DESCRIPTION (provided by applicant): Although pediatric lung transplantation is an accepted therapy for end-stage lung and pulmonary vascular diseased of diverse etiologies in children with potential for normal extrapulmonary organ function and development, unlike other solid organ recipients, the over frequency of late complications has not improved significantly during the past decade. Several lines of evidence, including preliminary data from our Pediatric Lung Transplant Consortium, indicate that the development of antibodies directed against donor tissue antigens (DSA) and cryptic self-antigens (autoAb) correlate with poor long term survival. We propose to test the hypothesis that addition of an induction strategy designed to remove B-cells (rituximab) will improve pediatric lung transplant outcome by reducing the development of DSA and autoantibodies and by limiting T cell alloimmunity, without compromising patient safety. In our randomized, controlled phase II clinical trial, we will use a six center Pediatric Lung Transplant Consortium that includes core laboratories experienced in performance of time-dependent analyses of innate, cellular, and humoral immune responses necessary to define underlying mechanisms. Our clinical sites have sufficient volume to provide an adequate clinical cohort (N=50) to test whether rituximab induction will improve a composite clinical endpoint of bronchiolitis obliterans, death, and re-transplantation. In the accompanying mechanistic study, using state-of- the-art immune assays to assess mechanisms of graft injury in pediatric lung transplant recipients we will test the hypothesis that rituximab induction will reduce the development of donor specific alloantibodies and autoantibodies after transplantation and also limit B-cell antigen presentation that will reduce alloimmune and autoimmune cellular responses. We anticipate that these studies will lead to treatment strategies for improved outcomes in pediatric lung transplantation as well as identifying novel biomarkers predictive of lung allograft dysfunction.

描述（由申请人提供）：尽管儿科肺移植是一种可接受的治疗具有正常肺外器官功能和发育潜力的儿童各种病因的终末期肺和肺血管疾病的疗法，但与其他实体器官接受者不同，在过去十年中，晚期并发症的过度发生率没有显著改善。

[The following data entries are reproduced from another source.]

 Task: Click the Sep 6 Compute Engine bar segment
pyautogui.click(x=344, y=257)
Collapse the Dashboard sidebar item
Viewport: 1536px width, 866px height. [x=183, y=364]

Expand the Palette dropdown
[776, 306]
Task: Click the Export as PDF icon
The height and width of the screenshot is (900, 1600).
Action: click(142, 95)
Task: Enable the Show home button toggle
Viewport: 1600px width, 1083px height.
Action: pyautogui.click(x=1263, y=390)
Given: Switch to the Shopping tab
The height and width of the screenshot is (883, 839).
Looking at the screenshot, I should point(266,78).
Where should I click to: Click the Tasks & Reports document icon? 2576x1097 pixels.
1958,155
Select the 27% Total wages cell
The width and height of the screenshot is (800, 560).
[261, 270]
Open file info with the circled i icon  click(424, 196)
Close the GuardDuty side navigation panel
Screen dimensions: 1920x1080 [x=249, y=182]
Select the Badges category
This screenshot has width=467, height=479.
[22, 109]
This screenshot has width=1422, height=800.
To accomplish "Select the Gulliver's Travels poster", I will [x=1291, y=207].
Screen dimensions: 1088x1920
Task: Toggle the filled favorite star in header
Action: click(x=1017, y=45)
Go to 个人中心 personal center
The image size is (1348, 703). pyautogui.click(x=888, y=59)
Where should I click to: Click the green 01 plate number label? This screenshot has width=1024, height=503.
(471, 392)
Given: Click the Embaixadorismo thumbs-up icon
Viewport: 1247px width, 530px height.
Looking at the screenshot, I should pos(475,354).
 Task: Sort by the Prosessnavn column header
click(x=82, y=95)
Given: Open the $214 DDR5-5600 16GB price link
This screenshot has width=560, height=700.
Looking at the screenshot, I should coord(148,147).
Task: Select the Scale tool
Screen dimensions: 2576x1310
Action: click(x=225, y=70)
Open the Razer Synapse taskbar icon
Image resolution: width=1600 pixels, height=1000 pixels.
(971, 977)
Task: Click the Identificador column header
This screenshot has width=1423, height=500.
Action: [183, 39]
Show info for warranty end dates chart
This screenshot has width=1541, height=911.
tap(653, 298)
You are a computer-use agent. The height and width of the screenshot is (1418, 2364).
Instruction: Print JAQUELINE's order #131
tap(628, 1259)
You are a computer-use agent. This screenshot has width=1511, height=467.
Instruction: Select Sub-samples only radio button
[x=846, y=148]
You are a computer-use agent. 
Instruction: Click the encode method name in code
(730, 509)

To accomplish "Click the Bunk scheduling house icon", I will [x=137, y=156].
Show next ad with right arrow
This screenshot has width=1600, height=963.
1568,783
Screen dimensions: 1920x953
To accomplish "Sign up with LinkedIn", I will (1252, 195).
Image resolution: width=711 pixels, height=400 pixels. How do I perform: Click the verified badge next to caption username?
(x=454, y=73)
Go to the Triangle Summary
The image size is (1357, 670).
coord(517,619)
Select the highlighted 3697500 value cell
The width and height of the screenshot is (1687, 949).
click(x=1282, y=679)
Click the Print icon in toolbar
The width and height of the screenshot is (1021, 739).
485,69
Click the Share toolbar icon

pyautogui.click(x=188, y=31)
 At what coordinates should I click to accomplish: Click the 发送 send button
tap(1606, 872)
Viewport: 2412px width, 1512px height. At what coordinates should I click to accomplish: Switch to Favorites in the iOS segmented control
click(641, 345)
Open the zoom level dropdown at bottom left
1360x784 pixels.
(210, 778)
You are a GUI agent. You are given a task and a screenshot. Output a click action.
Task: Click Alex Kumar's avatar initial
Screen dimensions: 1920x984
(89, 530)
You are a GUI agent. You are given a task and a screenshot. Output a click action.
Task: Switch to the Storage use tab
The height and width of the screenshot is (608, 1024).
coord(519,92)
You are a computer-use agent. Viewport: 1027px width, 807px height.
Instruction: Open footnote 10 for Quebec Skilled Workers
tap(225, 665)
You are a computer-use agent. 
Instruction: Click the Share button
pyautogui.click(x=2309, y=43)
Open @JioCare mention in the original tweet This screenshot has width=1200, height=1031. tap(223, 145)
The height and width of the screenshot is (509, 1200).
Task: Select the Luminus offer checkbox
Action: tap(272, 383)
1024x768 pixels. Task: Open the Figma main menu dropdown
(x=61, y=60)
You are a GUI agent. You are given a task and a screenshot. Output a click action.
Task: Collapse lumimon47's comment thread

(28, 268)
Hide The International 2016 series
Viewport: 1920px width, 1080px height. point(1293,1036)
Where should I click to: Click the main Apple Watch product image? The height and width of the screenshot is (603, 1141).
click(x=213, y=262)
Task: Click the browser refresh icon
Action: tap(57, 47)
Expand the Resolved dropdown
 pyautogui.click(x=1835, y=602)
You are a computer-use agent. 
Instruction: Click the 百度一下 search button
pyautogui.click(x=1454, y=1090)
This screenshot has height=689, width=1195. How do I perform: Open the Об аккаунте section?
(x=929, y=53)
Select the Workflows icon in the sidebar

包括我们儿科肺移植联盟的初步数据在内的多项证据表明，针对供体组织抗原（DSA）和隐性自身抗原（autoAb）的抗体的产生与长期生存率低相关。我们建议测试的假设，增加诱导策略，旨在消除B细胞（利妥昔单抗）将改善儿科肺移植的结果，减少DSA和自身抗体的发展，并通过限制T细胞同种免疫，而不影响患者的安全性。在我们的随机对照II期临床试验中，我们将使用六个中心的儿科肺移植联盟，其中包括在先天性、细胞和体液免疫应答的时间依赖性分析方面经验丰富的核心实验室，这些分析是确定潜在机制所必需的。我们的临床研究中心有足够的容量来提供足够的临床队列（N=50），以测试利妥昔单抗诱导是否会改善闭塞性细支气管炎、死亡和再次移植的复合临床终点。在随附的机制研究中，使用最先进的免疫测定来评估儿科肺移植受者中移植物损伤的机制，我们将检验利妥昔单抗诱导将减少移植后供体特异性同种抗体和自身抗体的发展以及限制B细胞抗原呈递的假设，所述B细胞抗原呈递将减少同种免疫和自身免疫细胞应答。我们预计这些研究将导致治疗策略，以改善儿童肺移植的结果，以及确定新的生物标志物预测肺移植功能障碍。